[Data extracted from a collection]
────────

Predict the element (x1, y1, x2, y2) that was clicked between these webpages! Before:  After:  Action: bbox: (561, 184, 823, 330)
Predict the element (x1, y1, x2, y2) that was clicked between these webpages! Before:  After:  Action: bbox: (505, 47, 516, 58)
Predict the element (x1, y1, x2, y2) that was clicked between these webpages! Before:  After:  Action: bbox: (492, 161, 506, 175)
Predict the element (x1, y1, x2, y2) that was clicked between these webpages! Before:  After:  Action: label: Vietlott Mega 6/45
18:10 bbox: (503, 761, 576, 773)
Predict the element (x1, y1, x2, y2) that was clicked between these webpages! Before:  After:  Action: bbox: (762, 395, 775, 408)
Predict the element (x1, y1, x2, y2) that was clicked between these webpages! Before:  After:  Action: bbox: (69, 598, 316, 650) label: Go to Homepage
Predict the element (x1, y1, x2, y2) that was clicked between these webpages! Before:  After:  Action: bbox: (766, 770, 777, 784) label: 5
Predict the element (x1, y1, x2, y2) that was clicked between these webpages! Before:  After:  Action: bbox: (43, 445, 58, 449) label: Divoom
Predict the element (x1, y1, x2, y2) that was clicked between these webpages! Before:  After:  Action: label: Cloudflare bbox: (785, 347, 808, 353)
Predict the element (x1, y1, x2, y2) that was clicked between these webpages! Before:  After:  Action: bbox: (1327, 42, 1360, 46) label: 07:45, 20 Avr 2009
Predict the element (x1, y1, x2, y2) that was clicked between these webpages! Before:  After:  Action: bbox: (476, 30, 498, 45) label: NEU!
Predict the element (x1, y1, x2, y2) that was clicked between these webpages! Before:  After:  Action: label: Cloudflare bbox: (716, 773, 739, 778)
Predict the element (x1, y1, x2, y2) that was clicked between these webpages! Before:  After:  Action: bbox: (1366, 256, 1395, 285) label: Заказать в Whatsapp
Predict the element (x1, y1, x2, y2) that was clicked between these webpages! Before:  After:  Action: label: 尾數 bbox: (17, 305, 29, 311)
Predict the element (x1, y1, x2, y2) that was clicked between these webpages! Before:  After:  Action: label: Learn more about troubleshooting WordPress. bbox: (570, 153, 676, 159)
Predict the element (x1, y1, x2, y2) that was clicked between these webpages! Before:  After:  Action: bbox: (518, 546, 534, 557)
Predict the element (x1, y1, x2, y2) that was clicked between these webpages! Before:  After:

────────

# Set task
Rewrite all the entries above, swapping "webpages" for "web pages" wherever it occurs and keeping everything else the same.

# Task output
Predict the element (x1, y1, x2, y2) that was clicked between these web pages! Before:  After:  Action: bbox: (561, 184, 823, 330)
Predict the element (x1, y1, x2, y2) that was clicked between these web pages! Before:  After:  Action: bbox: (505, 47, 516, 58)
Predict the element (x1, y1, x2, y2) that was clicked between these web pages! Before:  After:  Action: bbox: (492, 161, 506, 175)
Predict the element (x1, y1, x2, y2) that was clicked between these web pages! Before:  After:  Action: label: Vietlott Mega 6/45
18:10 bbox: (503, 761, 576, 773)
Predict the element (x1, y1, x2, y2) that was clicked between these web pages! Before:  After:  Action: bbox: (762, 395, 775, 408)
Predict the element (x1, y1, x2, y2) that was clicked between these web pages! Before:  After:  Action: bbox: (69, 598, 316, 650) label: Go to Homepage
Predict the element (x1, y1, x2, y2) that was clicked between these web pages! Before:  After:  Action: bbox: (766, 770, 777, 784) label: 5
Predict the element (x1, y1, x2, y2) that was clicked between these web pages! Before:  After:  Action: bbox: (43, 445, 58, 449) label: Divoom
Predict the element (x1, y1, x2, y2) that was clicked between these web pages! Before:  After:  Action: label: Cloudflare bbox: (785, 347, 808, 353)
Predict the element (x1, y1, x2, y2) that was clicked between these web pages! Before:  After:  Action: bbox: (1327, 42, 1360, 46) label: 07:45, 20 Avr 2009
Predict the element (x1, y1, x2, y2) that was clicked between these web pages! Before:  After:  Action: bbox: (476, 30, 498, 45) label: NEU!
Predict the element (x1, y1, x2, y2) that was clicked between these web pages! Before:  After:  Action: label: Cloudflare bbox: (716, 773, 739, 778)
Predict the element (x1, y1, x2, y2) that was clicked between these web pages! Before:  After:  Action: bbox: (1366, 256, 1395, 285) label: Заказать в Whatsapp
Predict the element (x1, y1, x2, y2) that was clicked between these web pages! Before:  After:  Action: label: 尾數 bbox: (17, 305, 29, 311)
Predict the element (x1, y1, x2, y2) that was clicked between these web pages! Before:  After:  Action: label: Learn more about troubleshooting WordPress. bbox: (570, 153, 676, 159)
Predict the element (x1, y1, x2, y2) that was clicked between these web pages! Before:  After:  Action: bbox: (518, 546, 534, 557)
Predict the element (x1, y1, x2, y2) that was clicked between these web pages! Before:  After:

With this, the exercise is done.